Spiritual Life keeps track of all the people in isolation and quarantine; they will send notes to professors saying those students will be out because of illness (they will not specify that it is COVID-19) and to try and work with them on distance learning. However, they will not give them any other information, Stern said. Students are responsible for notifying their professors they will be out of class for a positive test result or self-quarantine.

The school has recruited a team of staff members and graduate students to be contact tracers. The team is divided in two and trained according to their task.

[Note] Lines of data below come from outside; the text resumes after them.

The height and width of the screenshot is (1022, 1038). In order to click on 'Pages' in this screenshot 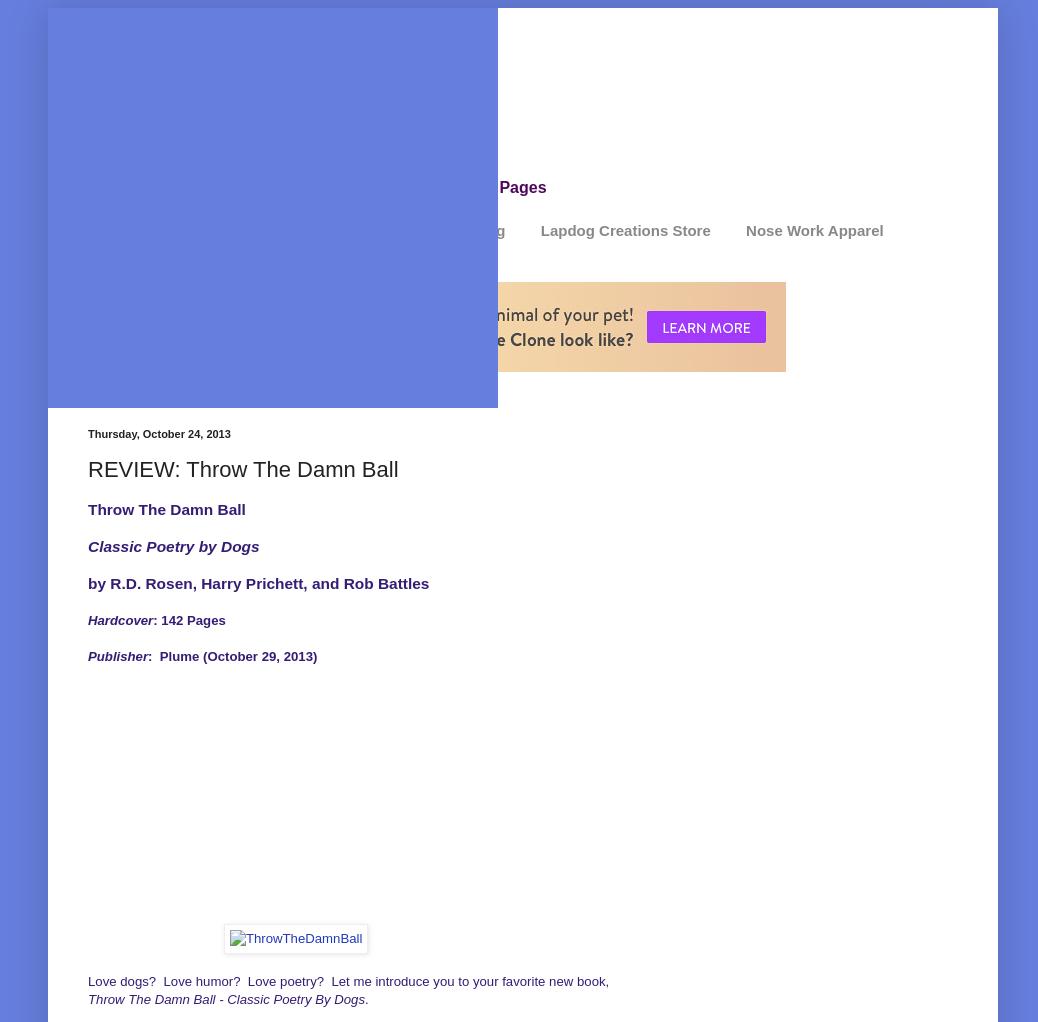, I will do `click(521, 187)`.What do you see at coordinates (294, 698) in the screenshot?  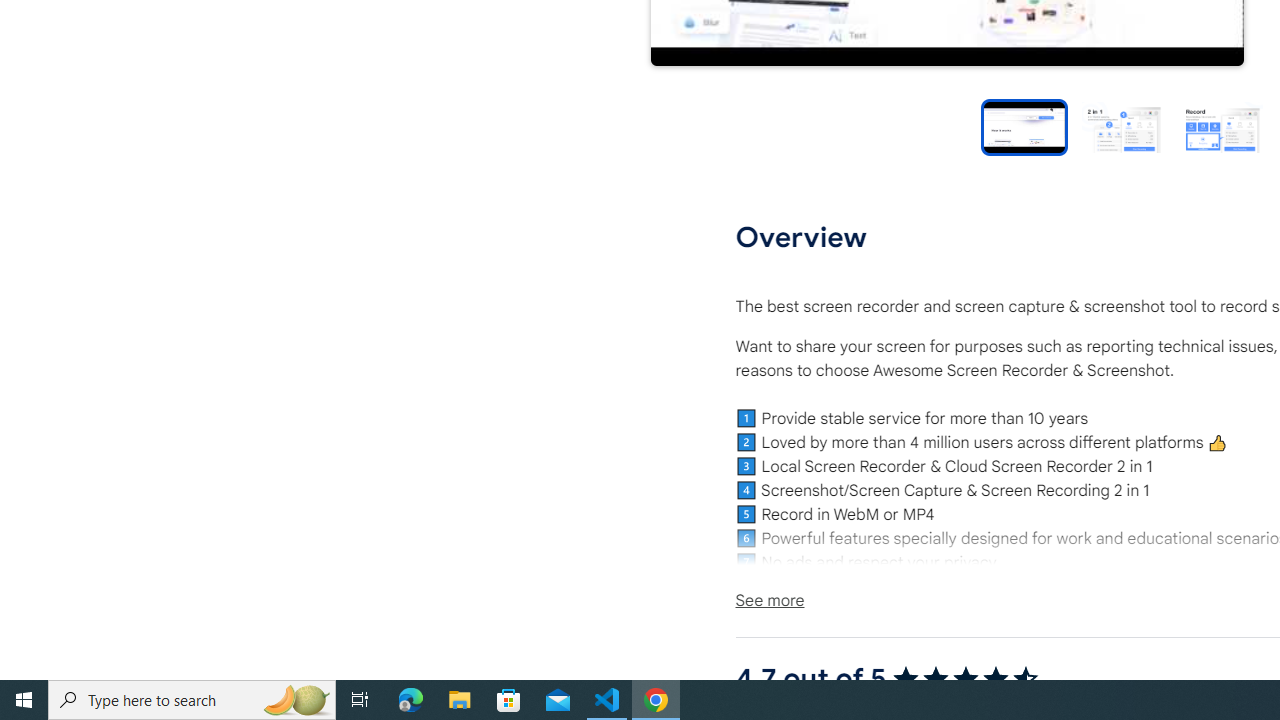 I see `'Search highlights icon opens search home window'` at bounding box center [294, 698].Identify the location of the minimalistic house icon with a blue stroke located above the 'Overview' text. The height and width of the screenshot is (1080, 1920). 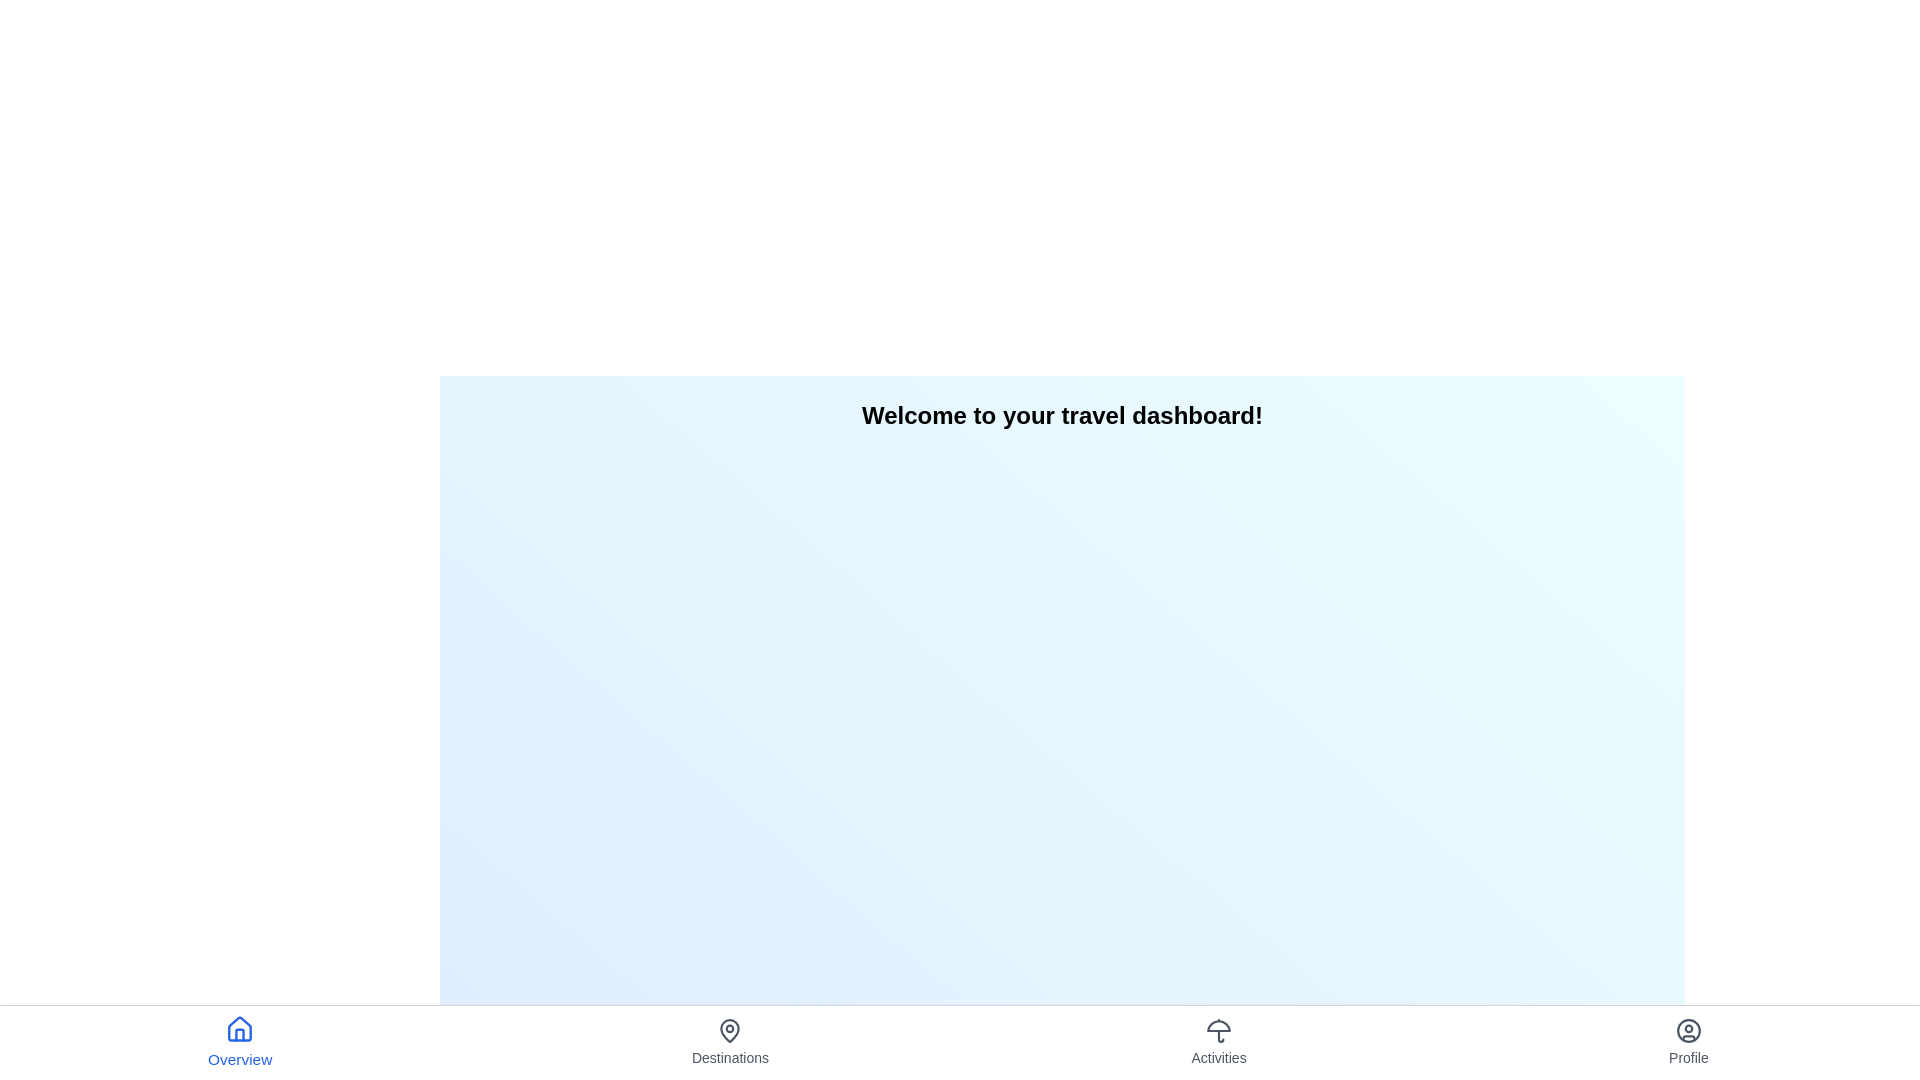
(240, 1029).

“There is the investigation team to determine who is a close contact that would need to quarantine,” Stern said. “That is a long conversation, so we have a lot of people doing that. Then we have people who are just checking in on students, which is a quicker conversation,” Stern said.

If a student receives a positive test result from a testing agency outside Baylor, they should email that result to and a contact tracer from Baylor will be in touch.

“We realize at this point those people are on campus or close to campus, so we put them in the contact tracing pool,” Stern said.

The Centers for Disease Control and Prevention updated its guidelines Monday. The CDC said that those who have been exposed to the virus and don’t have symptoms, “do not necessarily need a test unless you are a vulnerable individual or your health care provider or state or local public health officials recommend you take one.”

Stern said Baylor would not be following that new directive.

“We are not changing our testing protocols, as a campus setting is different than a larger community setting,” Stern said.